El primor, el realce, lo eminente y otros despuntes de la excelencia van unidos, en Gracián, a la búsqueda de lo nuevo. El jesuita trató siempre de adelantar lo comenzado, en un ejercicio constante de emulación de los modelos y de sí mismo, pues cada obra presupone un avance respecto a las otras. Aspirante a la configuración de una obra total y programada, incluso numéricamente en tríadas y docenas, que se va ordenando y corrigiendo libro a libro, Gracián nos recuerda, en cierto modo, ese deseo que supone la aspiración a una obra total y perfecta encarnado por Juan Ramón Jiménez o por Jorge Guillén, y que cuenta con conocidos precedentes clásicos. Las obras vitales como las literarias se van conformando así en un camino de perfección.

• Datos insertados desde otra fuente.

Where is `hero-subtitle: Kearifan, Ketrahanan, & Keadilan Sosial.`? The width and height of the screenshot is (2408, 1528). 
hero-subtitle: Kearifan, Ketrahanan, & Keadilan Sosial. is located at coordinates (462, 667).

La identidad graciana entre vida y obra, curso y discurso, permite constatar la doble dificultad que la búsqueda de la eminencia supone en todos los terrenos. Y en ese sentido, la obra del belmontino demuestra que la grandeza del hombre consiste en la voluntad de mejora y excelencia manifestada por encima de todas las dificultades y miserias que la edad y el mundo acarrean.

El buen ingenio y el buen gusto se alzan como verdaderos adornos de la persona que se salva en el bajel de la cultura de todos los naufragios. Frente a los que fundan sus esperanzas en torres de viento y grandes quimeras, mientras andan por el hilo de la vida, más fino que el de la araña, Gracián destaca los valores del saber y de la dulce conversación, banquete del entendimiento. En su obra brilla además, con particular relieve, esa búsqueda de lo nuevo, que aspira a lograr la suspensión del ánimo, tanto en la vida como en el arte, pues «cuando los ojos ven lo que nunca vieron, el corazón siente lo que nunca sintió».

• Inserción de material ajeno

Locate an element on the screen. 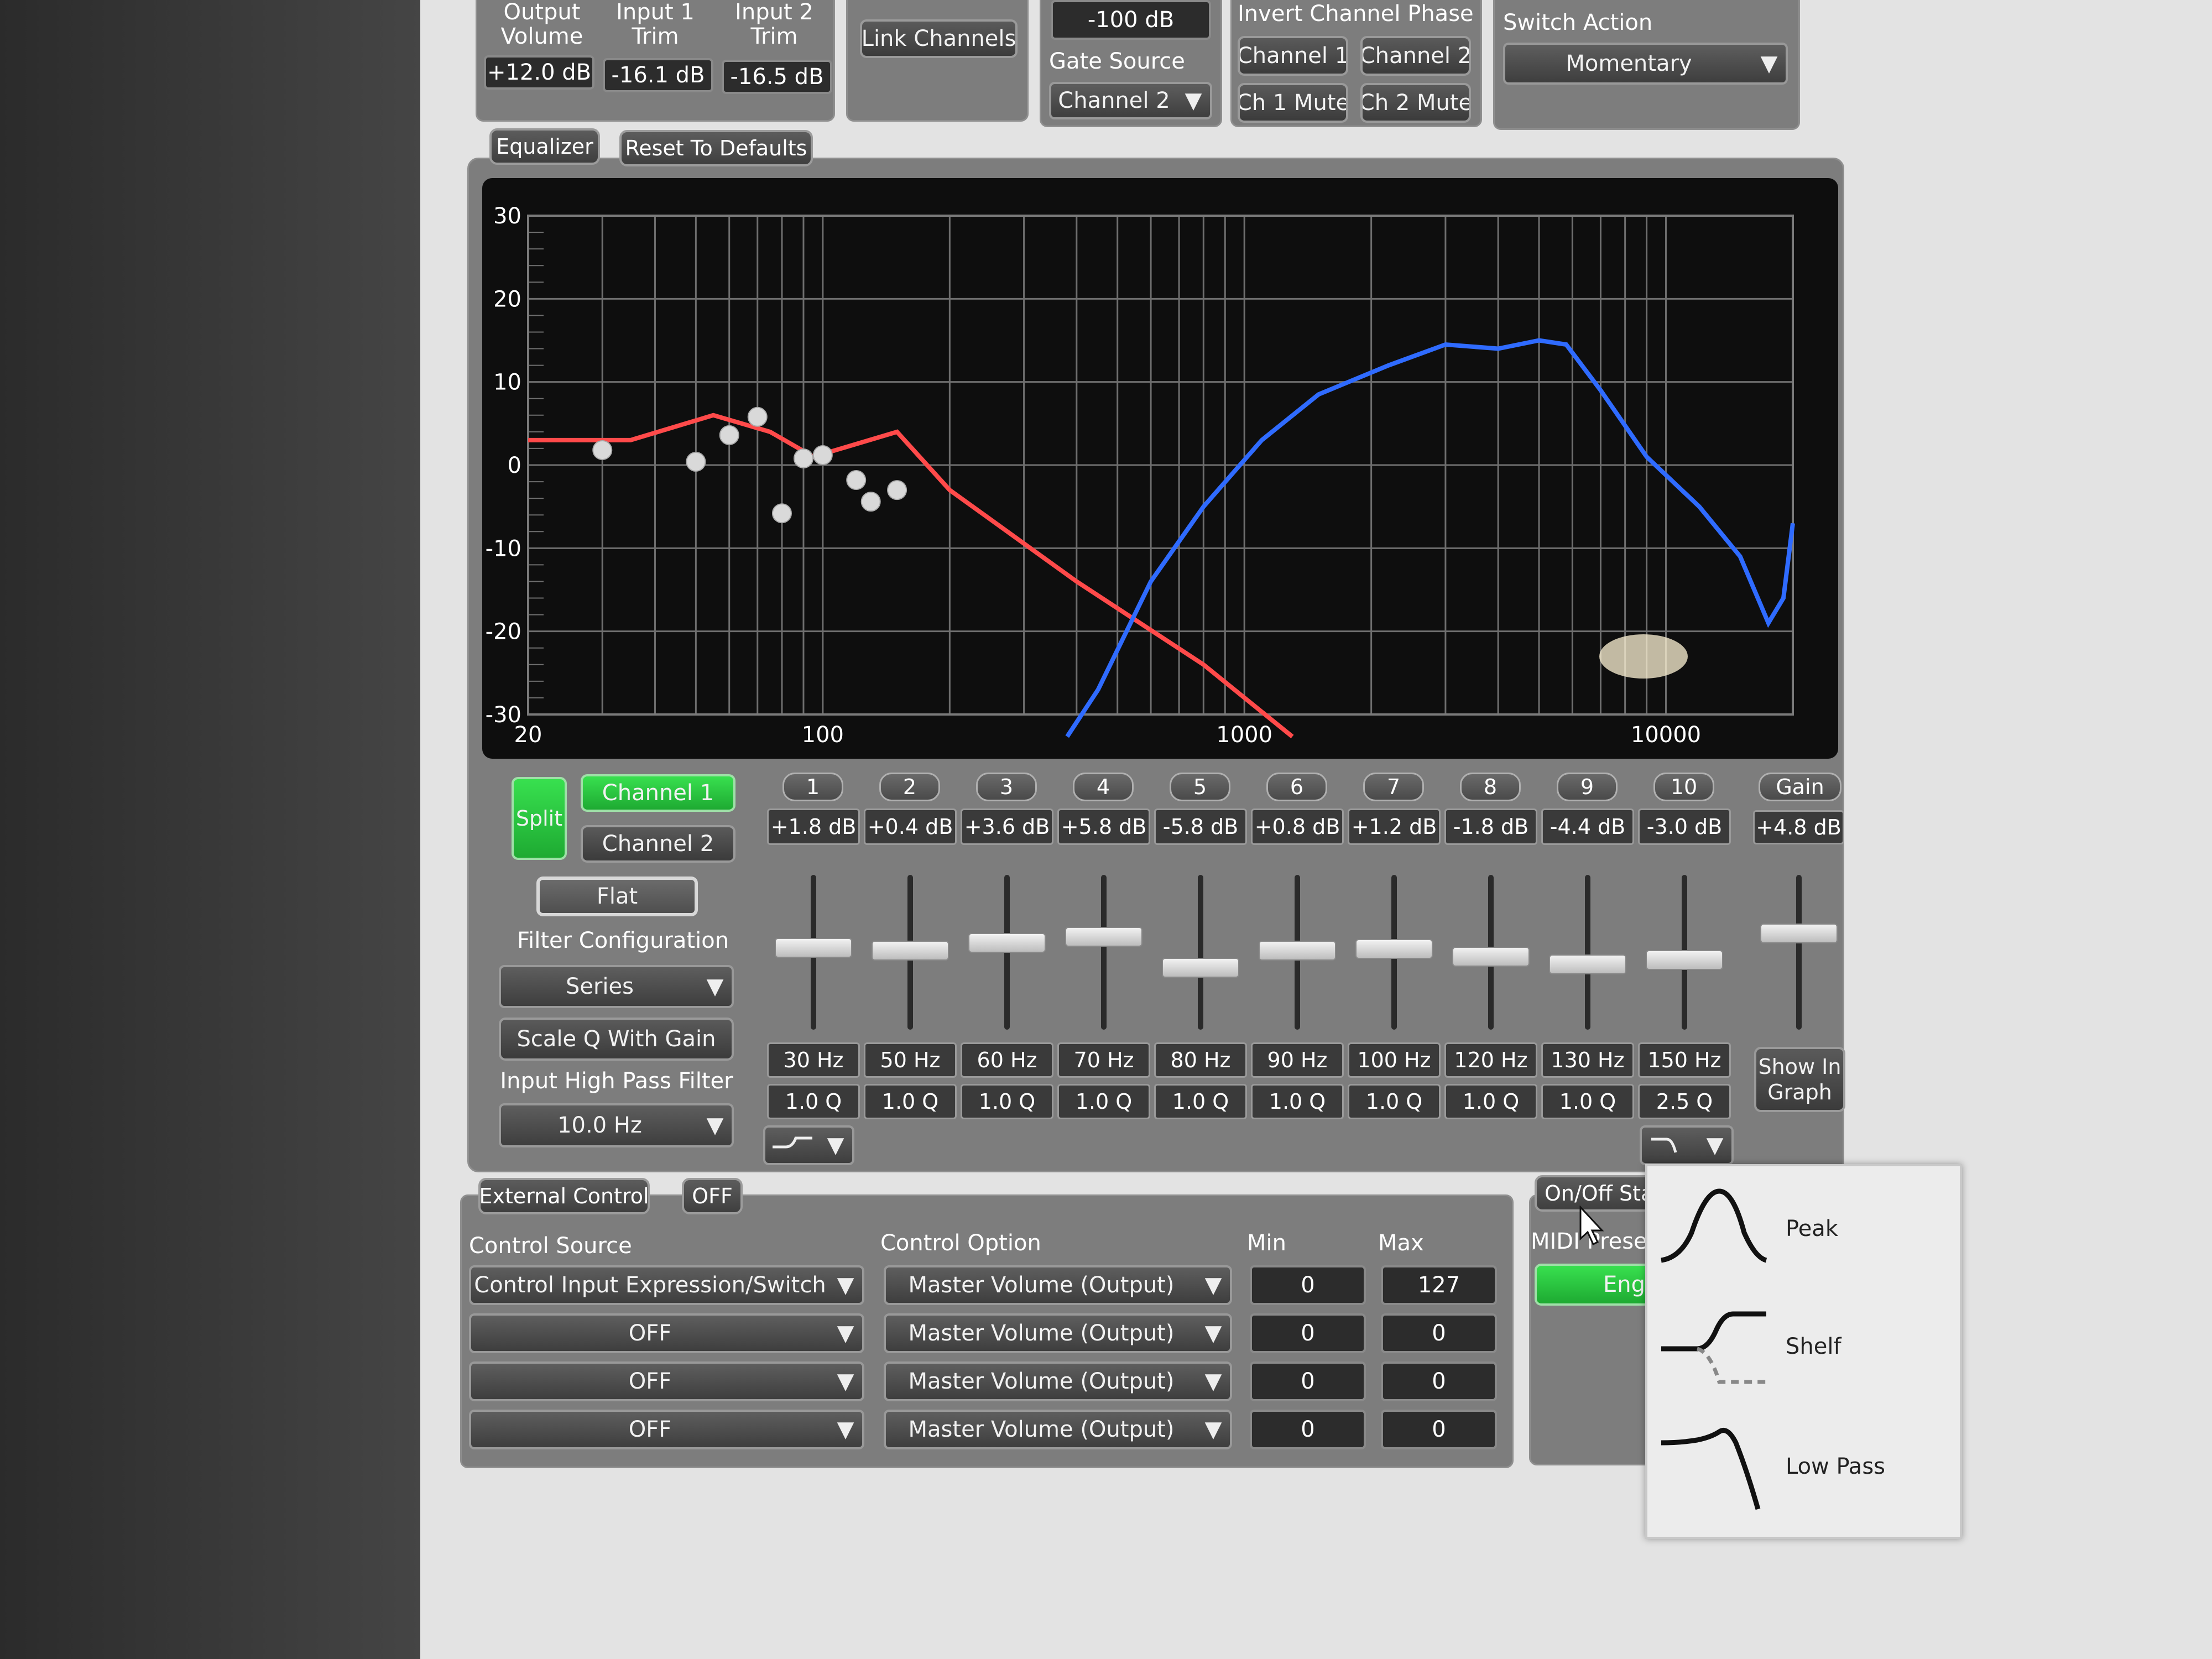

Gracián denunció la falsedad inherente a las repeticiones que se disfrazan de novedad. Aspirante a la grandeza y a dibujar el perfil de un varón excelente en todos los empleos sabía, sin embargo, de las limitaciones humanas para alcanzar la perfección. Pese a los numerosos obstáculos que le tocó salvar, él no cesó jamás en la tarea de concebir el arte y la vida misma como esa ingente aspiración a la eminencia que tantas prendas reclama. La excelencia de primero radicaba en esa «novedad de asuntos» que en la literatura y en todo, permiten, como decía también Huarte de San Juan en su Examen de ingenios y demostró Cervantes en El Quijote, salir de lo ordinario y no rendirse a la fácil imitación.